Together Lucian’s journeys set the parameters for later imaginary voyages with the key elements being an elaborate framing story starting in the real world, the obligatory imagining of how the Earth looks from the Moon, gigantism, and the hybridity of creatures who live on the Moon. The strong critique of colonialism in the True Histories will manifest as a theme again in later journeys, though paradoxically not so much in those written during the wave of colonization in the early modern period.
16th century europe & the scientific revolution
There is a renewed interest in imagining voyages to the Moon in the wake of the Scientific Revolution, particularly after the publication in 1543 of Nicolaus Copernicus’s (1473–1543) De revolutionibus orbium coelestium (On the Revolutions of the Heavenly Spheres). What these voyages might have looked like had the works of Plutarch and Lucian not also been, by this time, widely available in print, not just in Latin but increasingly in the major vernacular languages in Europe, is hard to say. Lucian was popular both in schools and more generally. His satirical bent appealed greatly, so that a work like the True Histories was not just a model for wacky off-world journeying, but also for its mode of attack.9 The fact that Erasmus’s Latin translation of the Icaromenippus, first published in 1514, was reprinted fifteen times by the middle of the century played no small role in the dissemination of that work too. But even before the text or its translation was in print, the circulation of manuscripts of both in the fifteenth century ensured their influence was already being felt.

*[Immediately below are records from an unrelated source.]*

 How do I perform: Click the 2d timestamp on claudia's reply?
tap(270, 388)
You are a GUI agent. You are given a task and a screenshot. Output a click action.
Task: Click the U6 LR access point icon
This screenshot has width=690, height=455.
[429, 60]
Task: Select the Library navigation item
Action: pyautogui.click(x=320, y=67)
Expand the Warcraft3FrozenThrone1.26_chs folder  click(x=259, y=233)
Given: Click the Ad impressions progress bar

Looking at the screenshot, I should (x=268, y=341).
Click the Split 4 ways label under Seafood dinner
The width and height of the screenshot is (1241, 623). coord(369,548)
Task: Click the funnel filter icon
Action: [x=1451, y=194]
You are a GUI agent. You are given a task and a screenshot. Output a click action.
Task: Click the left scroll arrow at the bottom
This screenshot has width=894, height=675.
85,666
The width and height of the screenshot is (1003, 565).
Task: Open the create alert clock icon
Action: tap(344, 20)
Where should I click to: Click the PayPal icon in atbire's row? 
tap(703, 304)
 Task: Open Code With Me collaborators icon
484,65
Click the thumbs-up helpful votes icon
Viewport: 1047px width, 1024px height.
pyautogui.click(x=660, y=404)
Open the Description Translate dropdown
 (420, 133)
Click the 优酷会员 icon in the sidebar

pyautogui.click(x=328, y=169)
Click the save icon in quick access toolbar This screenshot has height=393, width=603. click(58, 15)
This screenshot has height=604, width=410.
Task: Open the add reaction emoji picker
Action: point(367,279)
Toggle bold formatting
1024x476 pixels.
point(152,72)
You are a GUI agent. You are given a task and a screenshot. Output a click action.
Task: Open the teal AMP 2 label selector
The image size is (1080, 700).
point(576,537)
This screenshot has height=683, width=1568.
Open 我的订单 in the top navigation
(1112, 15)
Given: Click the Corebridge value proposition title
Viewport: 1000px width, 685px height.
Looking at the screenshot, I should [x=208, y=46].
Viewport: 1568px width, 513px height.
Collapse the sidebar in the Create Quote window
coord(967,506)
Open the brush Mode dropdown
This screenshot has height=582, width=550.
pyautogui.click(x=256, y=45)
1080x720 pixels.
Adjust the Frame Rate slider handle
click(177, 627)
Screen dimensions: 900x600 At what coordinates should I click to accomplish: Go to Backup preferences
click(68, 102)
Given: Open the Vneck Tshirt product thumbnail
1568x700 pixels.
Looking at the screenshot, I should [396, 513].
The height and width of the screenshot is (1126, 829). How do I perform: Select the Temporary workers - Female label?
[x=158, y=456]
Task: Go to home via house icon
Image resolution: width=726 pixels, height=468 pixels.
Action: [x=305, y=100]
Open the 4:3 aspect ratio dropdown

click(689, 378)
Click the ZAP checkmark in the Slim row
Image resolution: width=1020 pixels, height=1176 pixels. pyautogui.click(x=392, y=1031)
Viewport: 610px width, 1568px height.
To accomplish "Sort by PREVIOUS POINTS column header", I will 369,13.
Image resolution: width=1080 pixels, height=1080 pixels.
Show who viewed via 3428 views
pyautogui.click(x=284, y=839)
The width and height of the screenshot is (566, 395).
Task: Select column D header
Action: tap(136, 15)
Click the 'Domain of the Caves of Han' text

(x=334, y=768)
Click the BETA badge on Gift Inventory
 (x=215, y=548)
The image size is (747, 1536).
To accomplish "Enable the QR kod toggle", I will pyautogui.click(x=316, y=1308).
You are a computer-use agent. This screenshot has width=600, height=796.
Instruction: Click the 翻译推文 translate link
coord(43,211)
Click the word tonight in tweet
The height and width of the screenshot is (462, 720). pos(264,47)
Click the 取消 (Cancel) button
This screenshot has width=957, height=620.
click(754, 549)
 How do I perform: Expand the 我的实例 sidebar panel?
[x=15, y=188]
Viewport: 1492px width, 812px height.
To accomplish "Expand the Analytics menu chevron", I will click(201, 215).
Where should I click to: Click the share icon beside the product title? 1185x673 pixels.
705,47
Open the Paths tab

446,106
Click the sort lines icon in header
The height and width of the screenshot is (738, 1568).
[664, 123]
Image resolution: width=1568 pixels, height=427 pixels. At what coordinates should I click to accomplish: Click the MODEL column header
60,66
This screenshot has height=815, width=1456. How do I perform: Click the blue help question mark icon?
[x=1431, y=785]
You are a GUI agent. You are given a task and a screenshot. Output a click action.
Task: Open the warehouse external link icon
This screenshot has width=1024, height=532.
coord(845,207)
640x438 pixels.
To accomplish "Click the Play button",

The Icaromenippus, for example, is undoubtedly in Ludovico Ariosto’s (1474–1533) mind when he composes a brief journey to the Moon in his Orlando Furioso (34.68–86), first published in 1516 (Mac Carthy 2009).
The most important of Lucian’s direct successors in terms of combining science with a fantastical lunar voyage was Johannes Kepler (1571–1630). His Somnium, begun in 1593, was published posthumously in 1634.10 The treatise proper is fairly short but accompanied by copious lengthy notes. Its purpose, Kepler says in the fourth note, “is to use the example of the Moon to build up an argument in favor of the motion of the Earth.”11 It starts by him falling asleep and dreaming of reading a book, composed by a fictional Icelandic astronomer, Duracotus, who relates a portion of his life story, starting with some adventures, which include learning about sidereal matters from the contemporary Danish astronomer Tycho Brahe. Upon his return home, Duracotus’s mother tells him she has the ability to commune with the daemons of the Moon, here named Levania (based on the Hebrew, Lebana, which Kepler says he favoured over the Greek for its more occult flavour). A daemon then takes over as the narrator and first describes how a human could be carried to the Moon (showing Kepler’s theorizing about the effects of gravity on the human body). There follows a description of the physical nature of the Moon, its climate, movements, etc., and how its inhabitants—who are of gigantic size but short-lived—would view the Earth and its movements. The narrative ends abruptly with Kepler awaking from his dream.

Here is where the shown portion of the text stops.